### Provided records
□ □ □ □ □ □ □

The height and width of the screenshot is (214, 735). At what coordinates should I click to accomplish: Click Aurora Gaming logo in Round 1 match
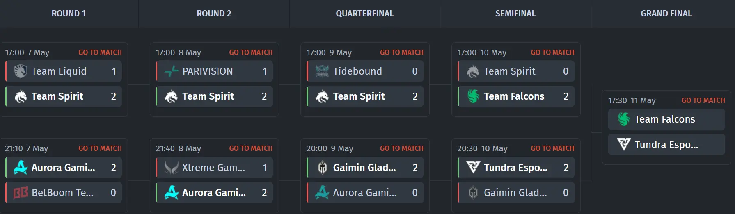(x=21, y=168)
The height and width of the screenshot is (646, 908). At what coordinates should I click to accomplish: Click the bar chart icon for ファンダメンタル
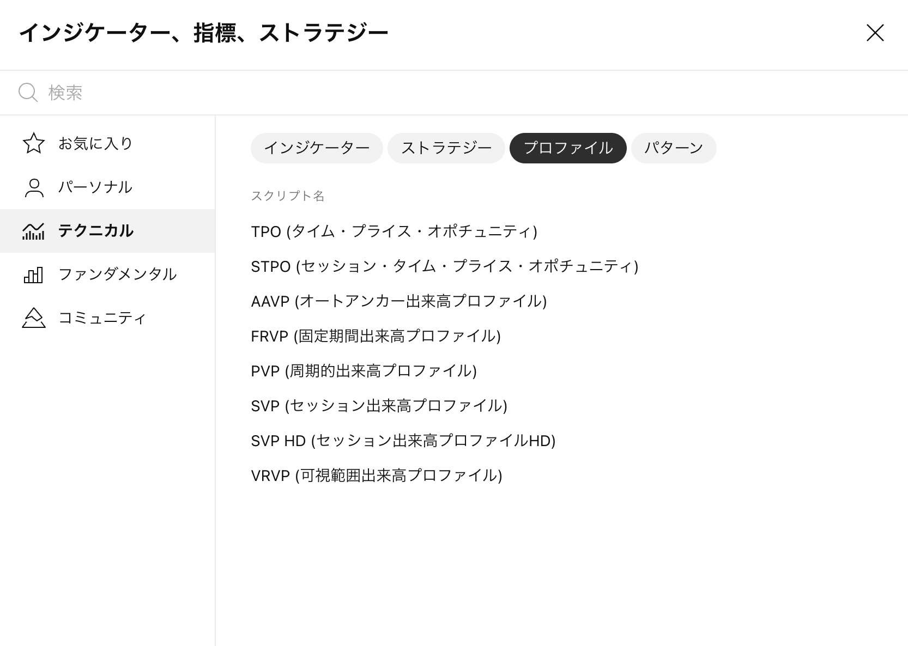(34, 275)
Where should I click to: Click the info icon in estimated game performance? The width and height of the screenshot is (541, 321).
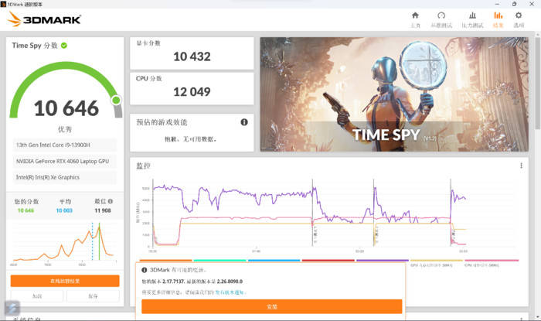pyautogui.click(x=244, y=122)
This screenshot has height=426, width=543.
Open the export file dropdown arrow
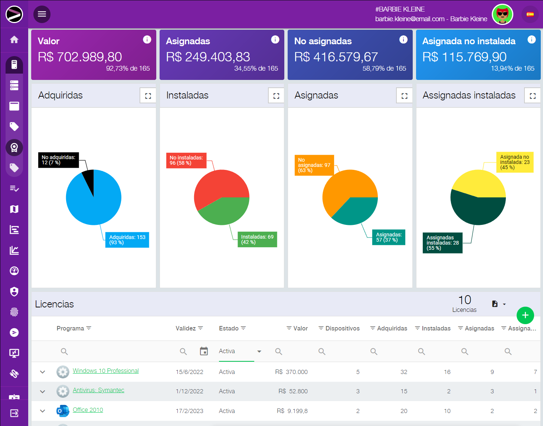coord(504,304)
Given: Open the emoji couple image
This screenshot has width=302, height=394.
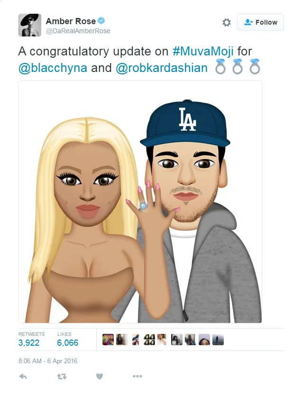Looking at the screenshot, I should (140, 202).
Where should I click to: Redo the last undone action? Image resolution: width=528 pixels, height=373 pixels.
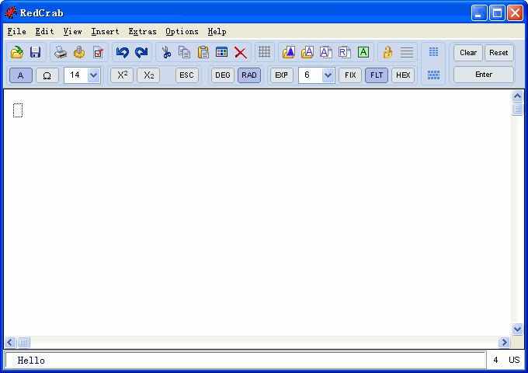141,52
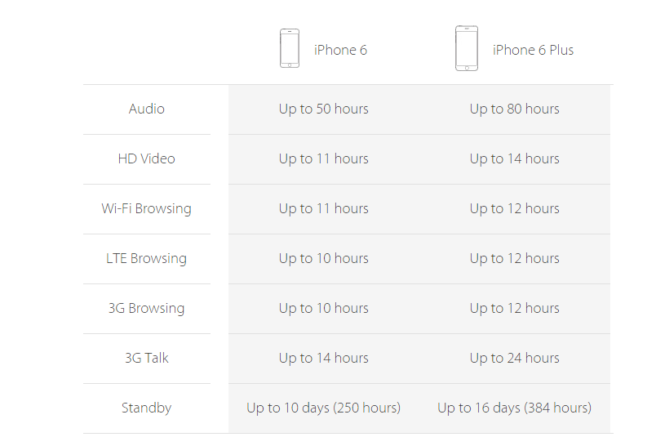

□ □ □ □ □ □ □

### What the exercise asks
Begin at the line containing "Where should I click to: Click" and extract every line through the end of the records, inclusive, exactly and only; omit pictures.

### Answer space
Where should I click to: Click the info icon in estimated game performance? The width and height of the screenshot is (541, 321).
pyautogui.click(x=244, y=122)
This screenshot has height=426, width=543.
Open the export file dropdown arrow
coord(504,304)
Given: Open the emoji couple image
This screenshot has width=302, height=394.
Looking at the screenshot, I should (140, 202).
Where should I click to: Redo the last undone action? Image resolution: width=528 pixels, height=373 pixels.
141,52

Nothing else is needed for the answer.